Over the ensuing years I have continued to see the multiple neurologic and psychiatric consequences of aspartame use. It can lower the seizure threshold and lead to an incorrect diagnosis of epilepsy, with subsequent inappropriate prescription of anticonvulsants. It can mimic or exacerbate symptoms of MS, it can paradoxically produce carbohydrate craving and weight gain. The world-wide epidemic of obesity and type 2 diabetes obviously has multiple causes, but I am convinced aspartame is a major factor.

The explosive increase in our knowledge base in the neurosciences I referred to earlier is a topic beyond the scope of this brief report, but to drastically oversimplify, we know that in a variety of psychiatricdisorders there is a disturbance in the balance of certain neurotransmitters. Specifically, serotonin, norepinephrine, dopamine and acetylcholine are all major players.

Aspartame can affect the levels & balance of all these transmitters. It impairs the absorption of L-tryptophan, the major precursor in the synthesis of serotonin.

The phenylalanine from the dipeptide component of the aspartame molecule, is a major precursor in the norepinephrine-dopamine synthetic pathway. Recent research demonstrated that aspartame reduces acetylcholinesterase, an enzyme which breaks down acetylcholine - a key player in the central nervous system, with an important role in cognition and memory, and with a reciprocal, inhibitory relationship with dopamine.

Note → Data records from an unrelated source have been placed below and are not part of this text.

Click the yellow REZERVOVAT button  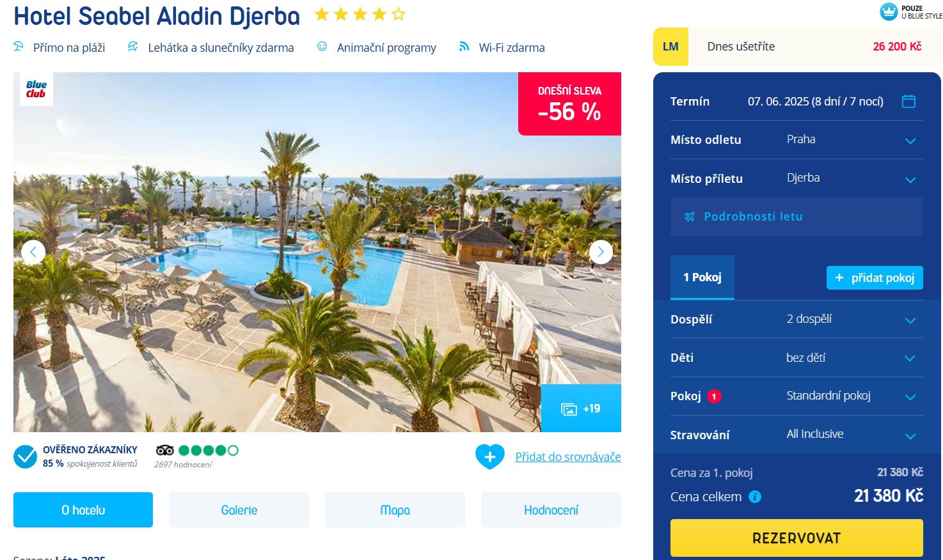(796, 538)
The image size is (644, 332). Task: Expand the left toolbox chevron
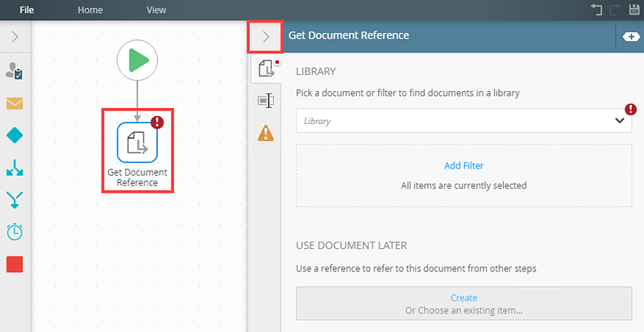[15, 37]
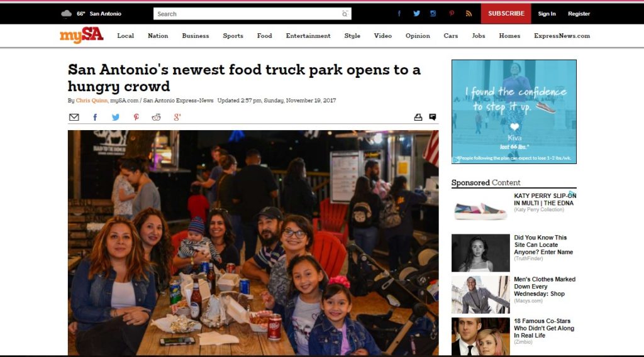Open the Pinterest icon in top header
This screenshot has width=644, height=357.
tap(452, 14)
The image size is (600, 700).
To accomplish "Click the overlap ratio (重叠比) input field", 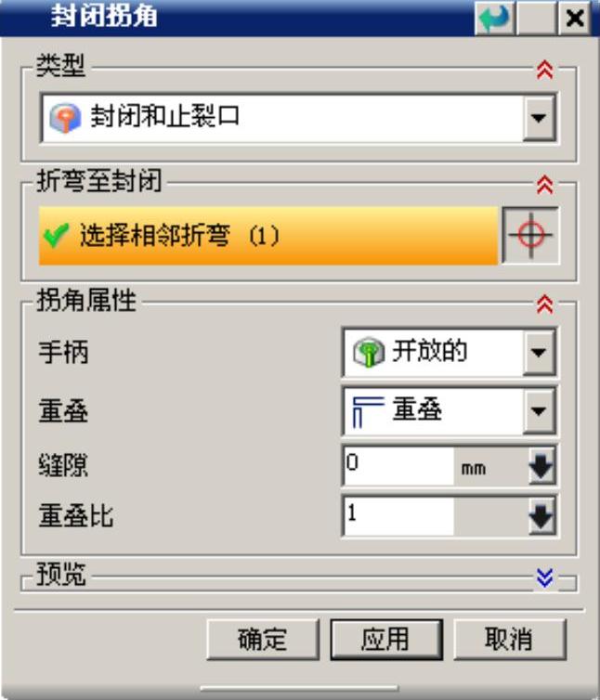I will click(399, 516).
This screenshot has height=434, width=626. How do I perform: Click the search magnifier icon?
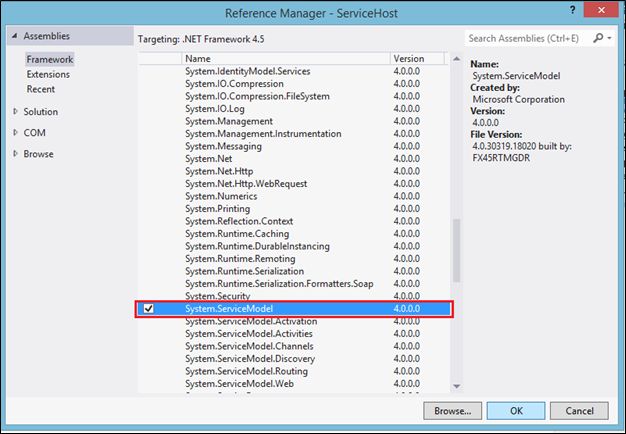tap(597, 38)
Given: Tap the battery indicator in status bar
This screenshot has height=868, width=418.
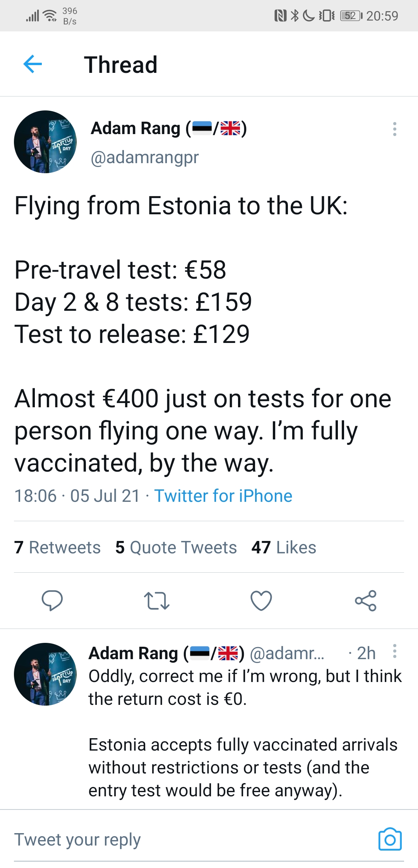Looking at the screenshot, I should [351, 16].
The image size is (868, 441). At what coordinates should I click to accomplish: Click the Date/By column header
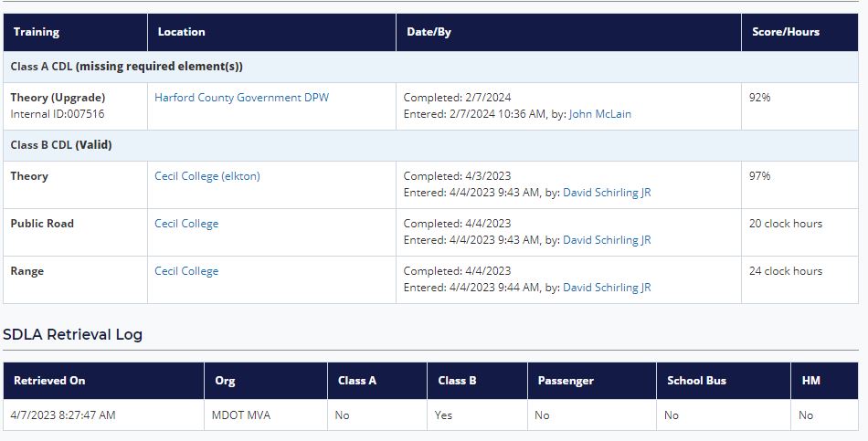tap(428, 32)
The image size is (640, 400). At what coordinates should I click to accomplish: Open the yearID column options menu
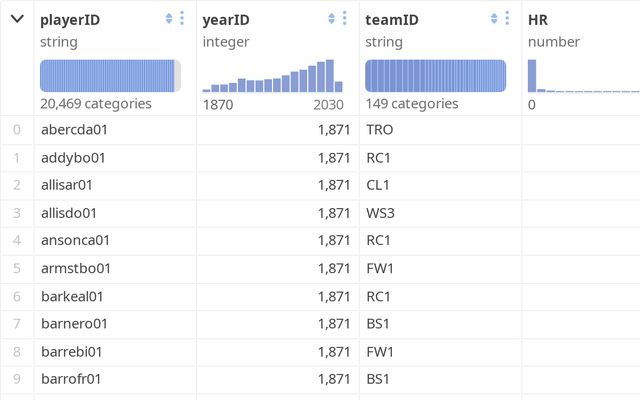(x=344, y=19)
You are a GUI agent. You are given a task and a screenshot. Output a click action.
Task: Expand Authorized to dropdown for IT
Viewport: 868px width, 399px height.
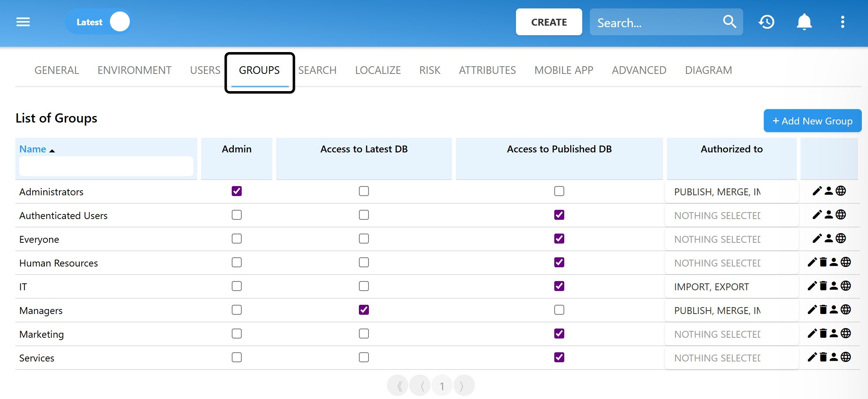point(731,287)
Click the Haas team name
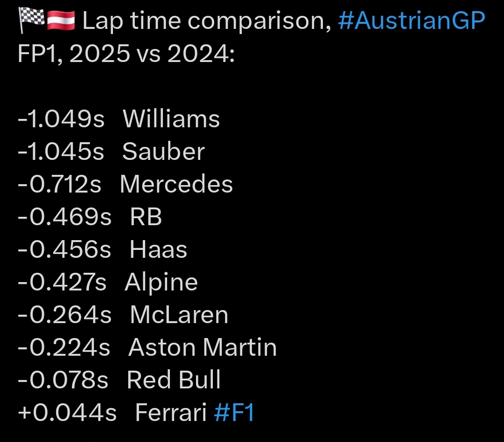Screen dimensions: 504x442 tap(158, 249)
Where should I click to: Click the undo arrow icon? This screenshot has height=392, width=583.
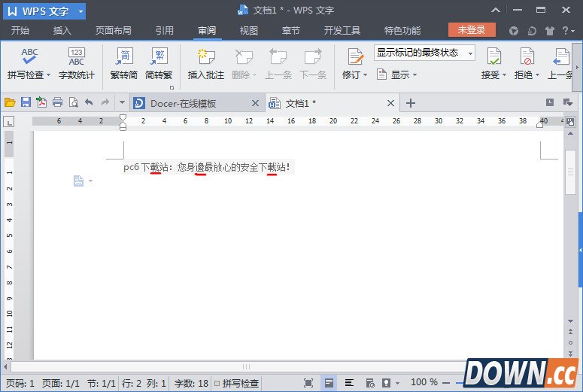(x=89, y=102)
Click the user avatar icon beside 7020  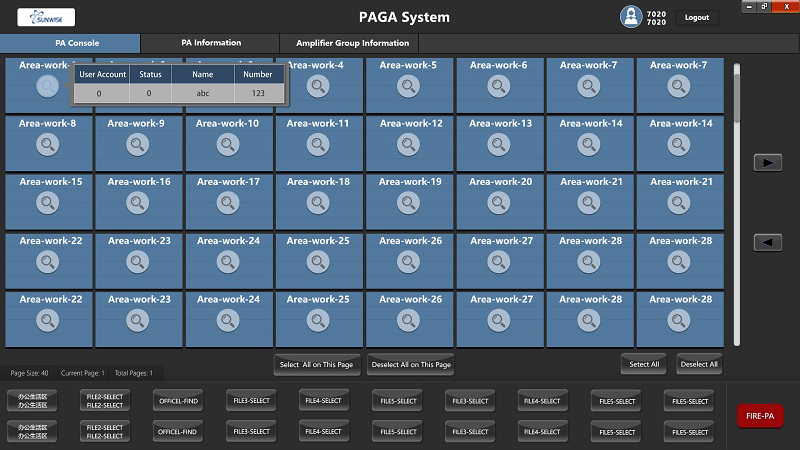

We are not sophisticated enough at this point in time to fully understand all the implications of the neurochemical changes induced by aspartame, but as a busy clinician I see the profound impact on patients' lives on a daily basis. It can both produce and aggravate depression, in certain patients it can trigger manic episodes, it can produce or aggravate panic attacks. Some of my patients have experienced a complete cessation of panic attacks and needed no further treatment after they completely eliminated aspartame from their diet. Certain schizophrenic patients have experienced fewer auditory hallucinations or needed less antipsychotic medication after the elimination of aspartame.

It is essential that there be much greater awareness of the hazards of this highly toxic substance!

Ralph G. Walton, M.D.
Medical Director, Safe Harbor Behavioral Health
Professor of Clinical Psychiatry, Northeastern Ohio Universities College of Medicine
Adjunct Professor Of Psychiatry, Lake Erie College of Osteopathic Medicine


Dr. Walton's study on aspartame: "Adverse Reactions to Aspartame: Double-Blind Challenge in Patients from a Vulnerable Population: http://www.mindfully.org/Health/Aspartame-Adverse-Reactions-1993.htm

Dr. Walton's research on Scientific Peer Reviewed Studies and Funding: http://www.dorway.com/doctors.html#walton


Additional data on aspartame: http://www.mpwhi.com , http:// www.dorway.com , http://www.wnho.net

Aspartame Toxicity Center: http://www.holisticmed.com/aspartame


Note from Dr. Betty Martini:

This excellent new paper by Dr. Walton was distributed to an audience particularly concerned with psychiatric and behavioral problems. Also read Dr. Walton's comments about Abby Cormack of New Zealand who made world news when she was poisoned by aspartame in Wrigley's gum and about to be diagnosed as bipolar. http://www.mpwhi.com/experts_on_aspartame_and_abby_cormack.htm Off aspartame her symptoms disappeared. In New Zealand there were particularly sad aspartame/bipolar cases where families were wrecked. You can see Dr. Walton in the aspartame documentary "Sweet Misery: A Poisoned World" which is still being shown to audiences in NZ. It is alarming that in NZ they want Diet Coke sweetened with aspartame to be in "all" schools. The Minister of Health has been provided with "Report for Schools" http://www.mpwhi.com/report_on_aspartame_and_children.htm The first article in these reports is by Dr. Walton.

As to alternatives for schools there is a new product just made available this month called Fiber 1, by Just Like Sugar, and it won't be in plastic. With aspartame (NutraSweet/Equal/Spoonful/Canderel/E951/Benevia, etc.) triggering psychiatric and behavioral disorders it must be immediately removed from schools. Good nutrition is so important for children. Today they are medicated instead of educated.